Switch "input field" to "text box" in the records, from the line with "Task: Click the Search Market input field" up to and including the line with "Open the robsworld", and give those lines again with everything else unchanged and the pictures left out.

-- RECORDS PROVIDED --
---

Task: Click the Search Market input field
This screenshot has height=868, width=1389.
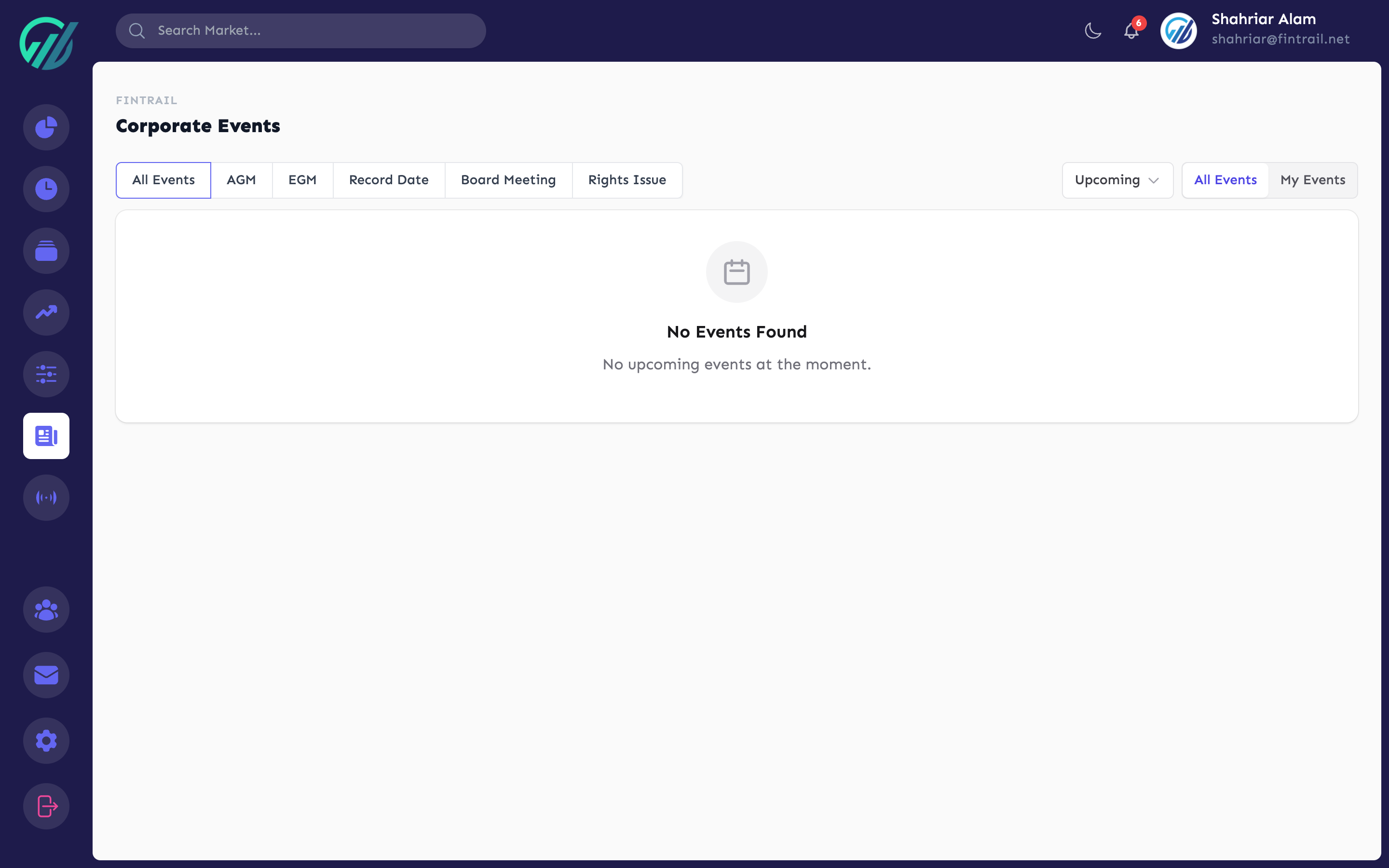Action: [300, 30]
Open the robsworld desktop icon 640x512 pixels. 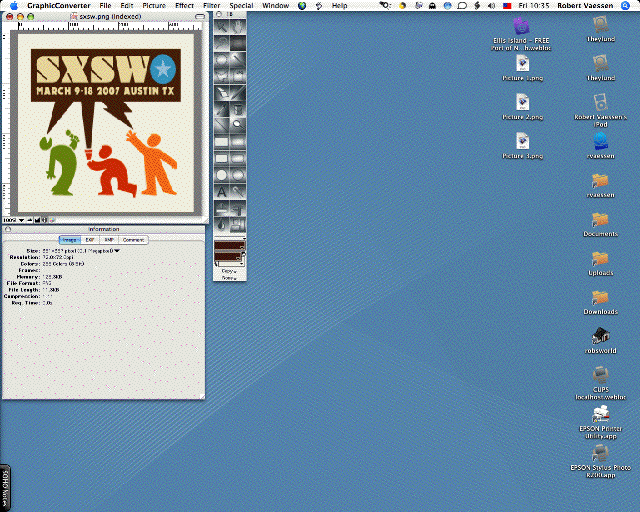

---

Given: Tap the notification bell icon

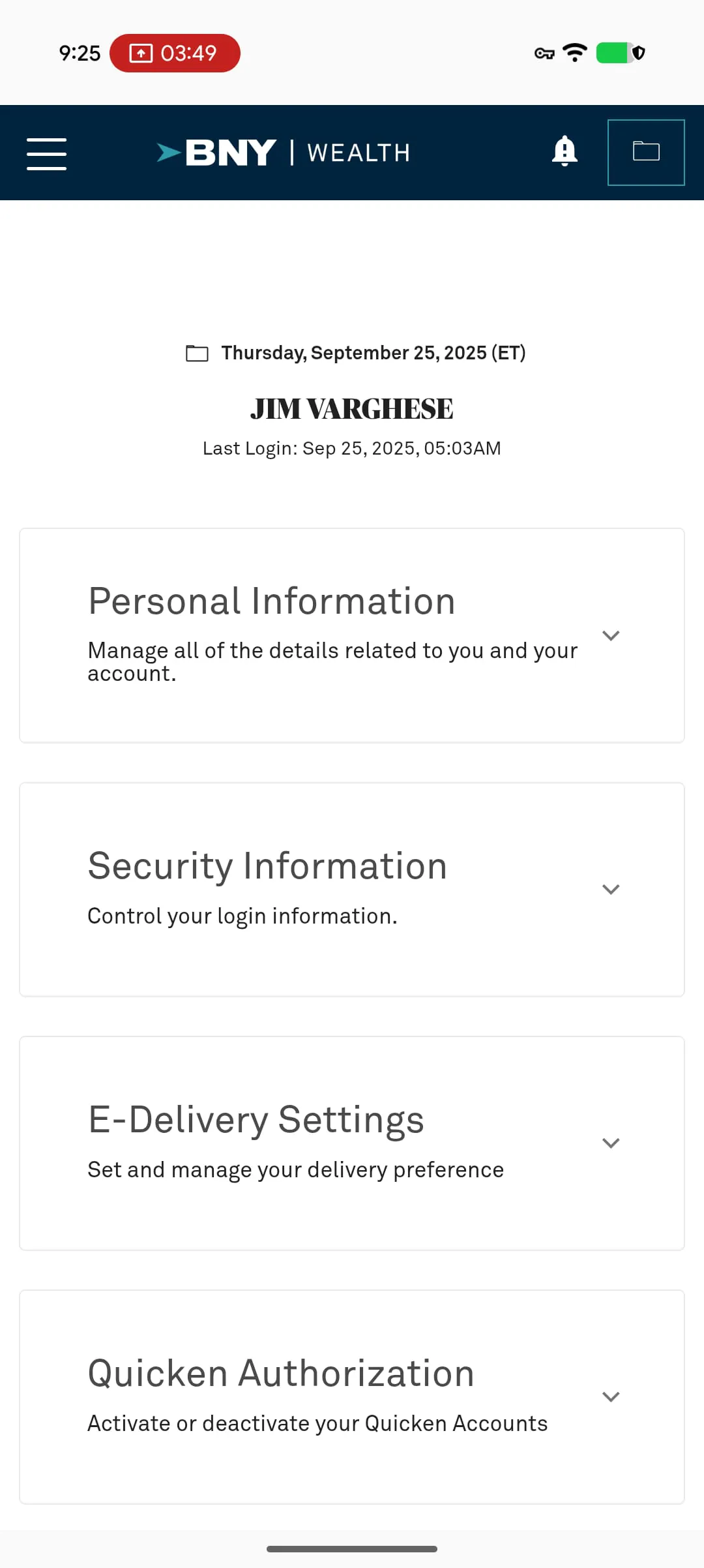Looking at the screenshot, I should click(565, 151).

---

-- PROBLEM SOLUTION --
Task: Click the Search Market text box
This screenshot has height=868, width=1389.
Action: [300, 30]
Open the robsworld desktop icon 640x512 pixels. 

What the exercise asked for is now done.